At the residential academy, Bhavika and her cousin sit together late into the night, staring helplessly at their failing code. But they keep at it, night after night, puzzling it out together. Tech isn’t the only struggle - she misses home too, and worries about how they're managing without her help.
It's not all misery! Actually, they have rather good fun. Back home, in their village, ‘Good girls’ (achchhi ladkiyaan) are supposed to be quiet and subdued. “Eyes, down, speak slowly” (ankhain neecha aur awaz dheera). “It’s a mark of culture or refinement” remind the aunties, especially with men around. And there’s always some uncle or cousin in the house. But at the academy? They joke, tease, cook together and help each other out, supporting each other as trusted friends.
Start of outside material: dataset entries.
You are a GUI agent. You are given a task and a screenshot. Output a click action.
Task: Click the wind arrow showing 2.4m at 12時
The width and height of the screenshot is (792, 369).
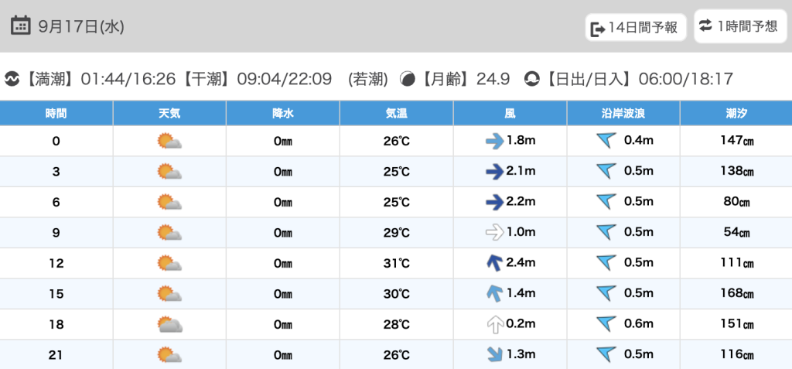[493, 263]
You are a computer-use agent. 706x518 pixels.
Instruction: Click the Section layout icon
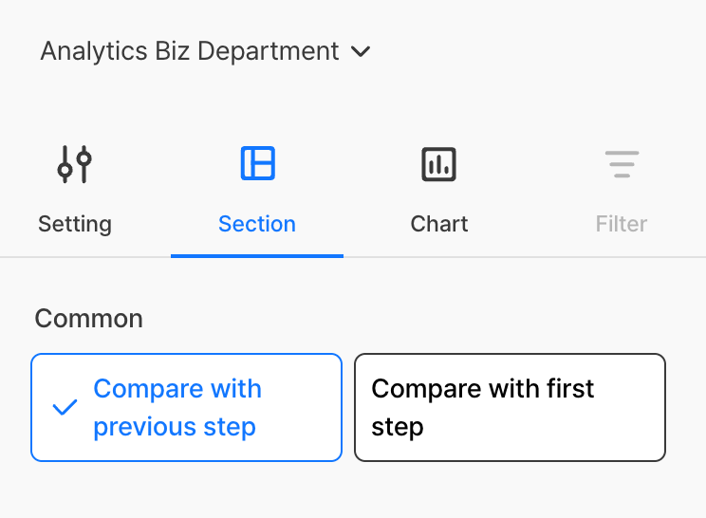coord(257,164)
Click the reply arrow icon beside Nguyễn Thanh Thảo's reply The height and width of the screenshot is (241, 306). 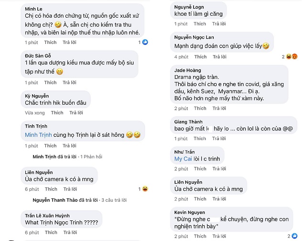point(28,200)
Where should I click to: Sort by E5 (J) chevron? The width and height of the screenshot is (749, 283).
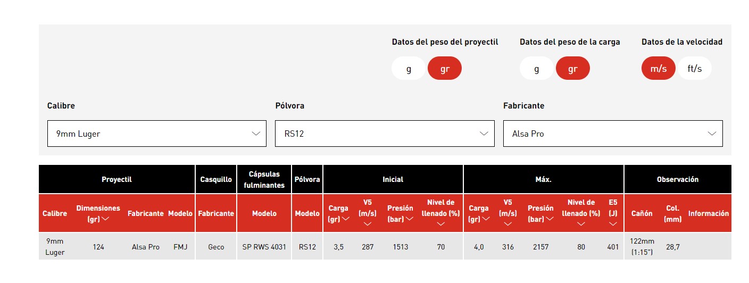click(x=613, y=224)
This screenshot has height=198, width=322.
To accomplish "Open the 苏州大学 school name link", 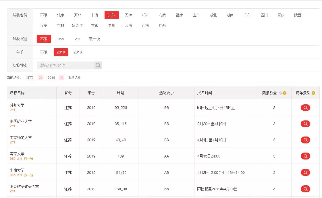I will [x=17, y=105].
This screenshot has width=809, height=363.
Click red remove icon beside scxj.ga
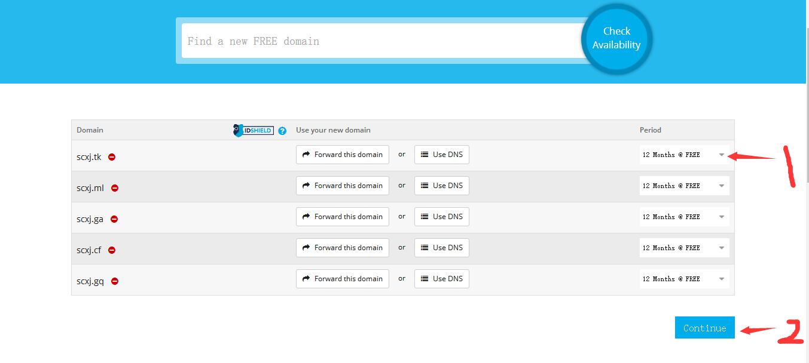point(114,219)
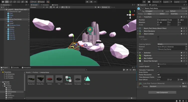Click the Pause button

91,2
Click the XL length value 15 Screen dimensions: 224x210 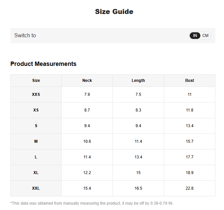point(138,173)
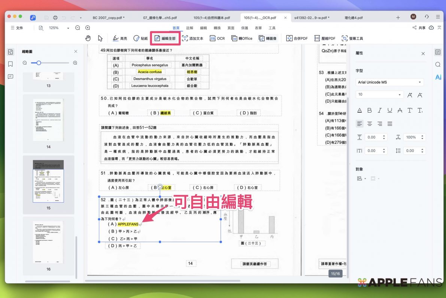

With grit, brilliance, and friendship, they land jobs in Gurgaon! The journey to Delhi proves daunting - imagine a railway carriage meant for 60 passengers packed three times over, almost all men. But when Bhavika thinks about her new salary - double what her brother and father earn combined - she finds her courage.
When that first payment hits her smartphone, Bhavika transfers a third of it back with triumph! The transformation begins immediately. They replace their old mud walls with brick ones, install a gas stove, make repairs they've long postponed. Every time her father completes a new project with her money, the photos flood their WhatsApp group. Her brother proudly shows everyone - “See what Bhavika did?” Those friends who used to mock him? Now they’re asking how their sisters can join the academy. She hasn’t just changed her own future - Bhavika’s lifted her whole family.
Bollywood knows social mobility - Super 30's IIT strivers, 12th Fail’s UPSC dreamers. But a whole new story remains untold. Girls from villages are becoming software engineers, moving from mud homes to tech offices, from broken rice to team lunches. This isn't just one success story - it's happening in thousands of homes, right now. If Bollywood captured these stories, it could accelerate exactly what Arvind Subramanian calls for: India's structural transformation through female employment.
Don’t let the Perfect be the Enemy of the Good!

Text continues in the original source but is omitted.